What kind of vinegar did you use?

Were the cucumbers "pickling cucumbers" or another verity?

How much salt did you use per jar?

How did you seal the jars?

You need to keep in mind that the more you "re-work" the cucumbers, the softer they're going to get, the less heat you use while making the pickles the better they will taste.

You can skip the spices all together and just make a "sour" pickle or you could try using dill instead, garlic and a sliced jalapeno pepper will make a world of difference in the taste.

You could try adding sugar(to taste) to the pickle recipe, the sugar can mask a lot of issues and sweet polish or dill style pickles can be pretty good.

Soaking the pickles in fresh water will(as you stated) "leech" out a lot of the flavor so you can start over but IMO starting with fresh cucumbers(if you have them) would be the better way to go.

If you think the pickles you made are just too far gone, you can chop/grind them and mix with chopped or ground cabbage and/or green tomatoes and make a relish flavored with your new spice mix.

An important thing to remember is that even though you didn't like the pickles you made, it shouldn't be considered a failure.
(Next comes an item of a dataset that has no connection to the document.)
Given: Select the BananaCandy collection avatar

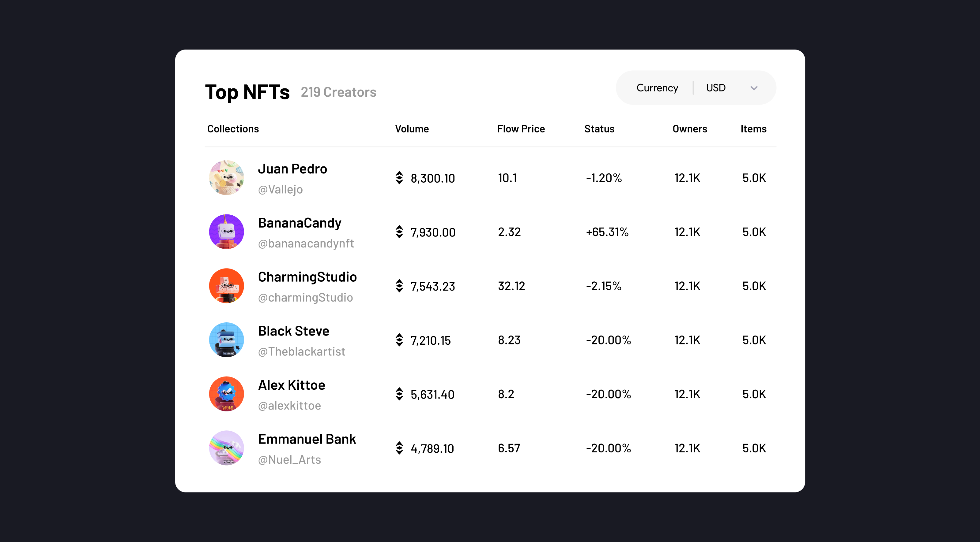Looking at the screenshot, I should 226,232.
You now know what you dont like and the next batch you do can always be with a different recipe.


----------



## NaeKid (Oct 17, 2008)

I just did a quick search on pickling-spice and found at AllRecipes something that might help you figure out if there might be a particular spice in the mix that might be the one flavor you don't like.
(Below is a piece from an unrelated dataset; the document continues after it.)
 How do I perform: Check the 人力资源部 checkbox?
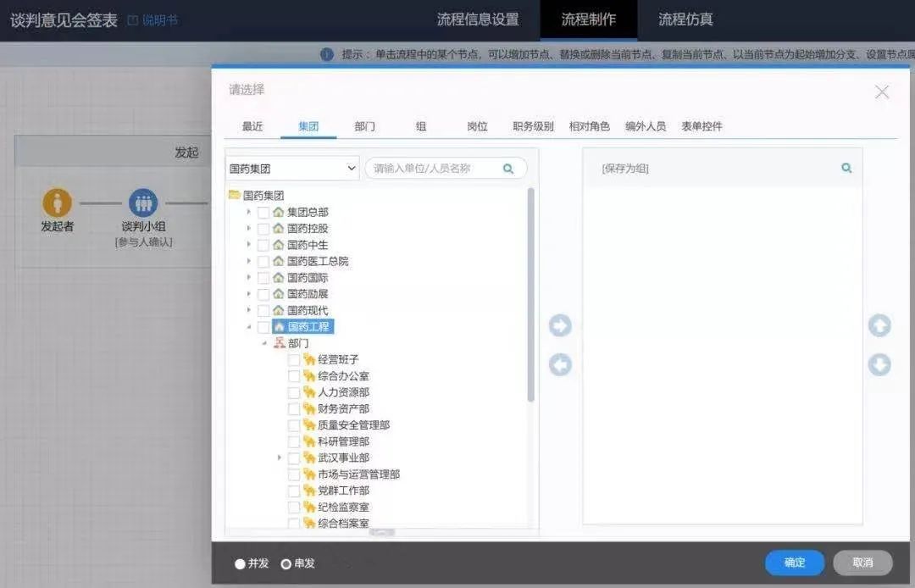294,391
http://allrecipes.com/recipe/homemade-pickling-spice/

MustardSeeds - AllSpice - Coriander - RedPepper Flakes - Ginger - BayLeaf - Cinnamon - Cloves

I will attach a .pdf from the site so that you can reprint if you wish.


----------



## Cotton (Oct 12, 2013)

oldasrocks said:


> Trick we learned for having crisp pickles. Put a couple leaves off a cherry tree in the jar.
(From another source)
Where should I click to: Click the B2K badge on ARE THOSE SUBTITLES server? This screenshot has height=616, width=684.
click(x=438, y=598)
I'd recommend using muscadine or grape leaves as a crisping agent.

Refer to my post here about cherry leaves.

http://www.preparedsociety.com/forum/f35/down-farm-19536/index3.html
"If you have goats&#8230; be careful of peach leaves and cherry leaves (Prunus sp). In the fall hydrocyanic compounds (cyanide) concentrate in the leaves. It doesn't seem to bother cattle but a friend lost several goats a few years ago."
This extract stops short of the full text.